Chapter 21
Parallel Programming Using Threads
21.1 Parallel Programming . . . . . . . . . . . . . . . . . . . . . . . . . . . . . . . . . . . . . . . . . . . . . . . . . . . . . . . . . . 335
21.2 Multi-Tasking . . . . . . . . . . . . . . . . . . . . . . . . . . . . . . . . . . . . . . . . . . . . . . . . . . . . . . . . . . . . . . . . . . 336
21.3 POSIX Threads . . . . . . . . . . . . . . . . . . . . . . . . . . . . . . . . . . . . . . . . . . . . . . . . . . . . . . . . . . . . . . . . 336
21.4 Subset Sum . . . . . . . . . . . . . . . . . . . . . . . . . . . . . . . . . . . . . . . . . . . . . . . . . . . . . . . . . . . . . . . . . . . . . 338
21.4.1 Generate Test Cases . . . . . . . . . . . . . . . . . . . . . . . . . . . . . . . . . . . . . . . . . . . . . . . . . . . 339
21.4.2 Sequential Solution . . . . . . . . . . . . . . . . . . . . . . . . . . . . . . . . . . . . . . . . . . . . . . . . . . . . 341
21.4.3 Multi-Threaded Solution . . . . . . . . . . . . . . . . . . . . . . . . . . . . . . . . . . . . . . . . . . . . . . 345
21.5 Interleaving the Execution of Threads . . . . . . . . . . . . . . . . . . . . . . . . . . . . . . . . . . . . . . . . . 348
21.6 Thread Synchronization . . . . . . . . . . . . . . . . . . . . . . . . . . . . . . . . . . . . . . . . . . . . . . . . . . . . . . . . 353
21.7 Amdahl’s Law . . . . . . . . . . . . . . . . . . . . . . . . . . . . . . . . . . . . . . . . . . . . . . . . . . . . . . . . . . . . . . . . . . 356
Multi-core processors are everywhere: high-end desktops have multiple cores. Even mobile
phones also have multi-core chips. It has become difficult to make individual cores faster, but
adding more cores is easier. More cores do not necessarily mean faster programs, because
many factors affect a computer’s performance. The number of cores is one factor, but the
software is also important. If a program does not take advantage of multiple cores, then
it may as well be running on a single core processor. If a program is written for multiple
cores, then the program can be referred to as a parallel program. If a program is not written
for multiple cores, then it is called a sequential program. All programs so far in this book
are sequential programs. This chapter provides an introduction to writing parallel programs
using threads.
21.1 Parallel Programming
There are many ways to write parallel programs. A parallel program performs multiple
operations at the same time. Parallel programs are often classified into three categories:
1. SIMD: single instruction, multiple data.

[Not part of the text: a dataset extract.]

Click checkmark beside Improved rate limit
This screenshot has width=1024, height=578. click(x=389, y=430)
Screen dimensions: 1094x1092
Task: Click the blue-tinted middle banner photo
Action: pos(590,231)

This is commonly used in signal processing,
such as manipulating data in arrays. When adding two arrays, the same instruction
(addition) is applied to all array elements at once.
2. MISD: multiple instructions, single data. Different operations are performed on the
same piece of data. As an example, census data are widely studied for various purposes.
The same data may be processed simultaneously by different threads of execution, in
order to find, for example, the average and median age of a population at once.
3. MIMD: multiple instructions, multiple data. This is the most general case. Different
operations are performed on different pieces of data.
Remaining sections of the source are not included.